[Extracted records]
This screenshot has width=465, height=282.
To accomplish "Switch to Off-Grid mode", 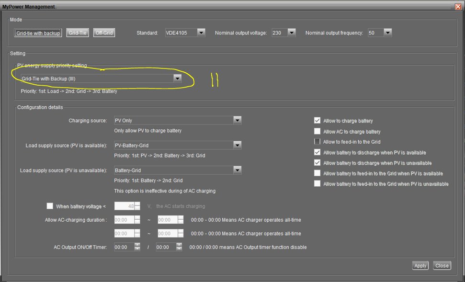I will click(x=104, y=33).
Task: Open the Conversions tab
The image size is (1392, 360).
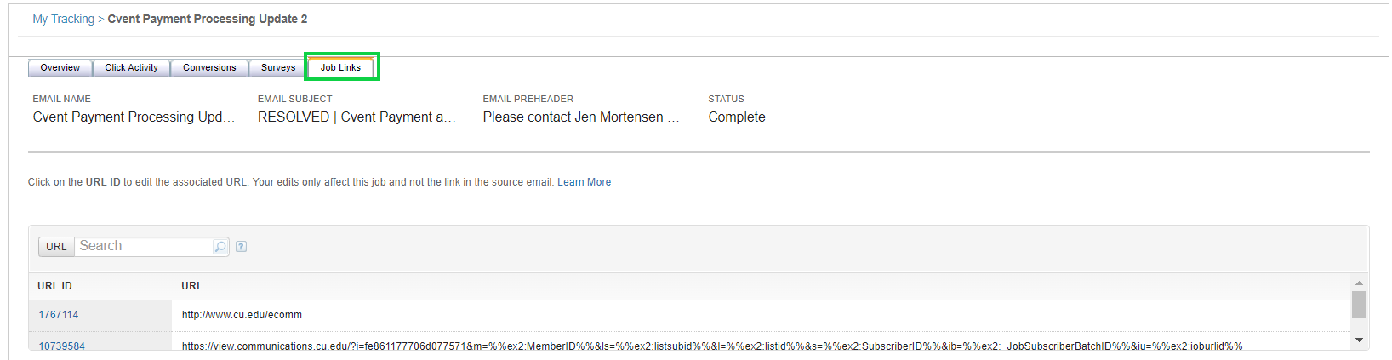Action: pyautogui.click(x=209, y=68)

» **GIVEN PROBLEM**:
Copy out verbatim the lines of the entries above from the one containing "Task: Open the Conversions tab" through the final line, inclusive, omitting the pictures.

» **EXERCISE RESULT**:
Task: Open the Conversions tab
The image size is (1392, 360).
Action: pyautogui.click(x=209, y=68)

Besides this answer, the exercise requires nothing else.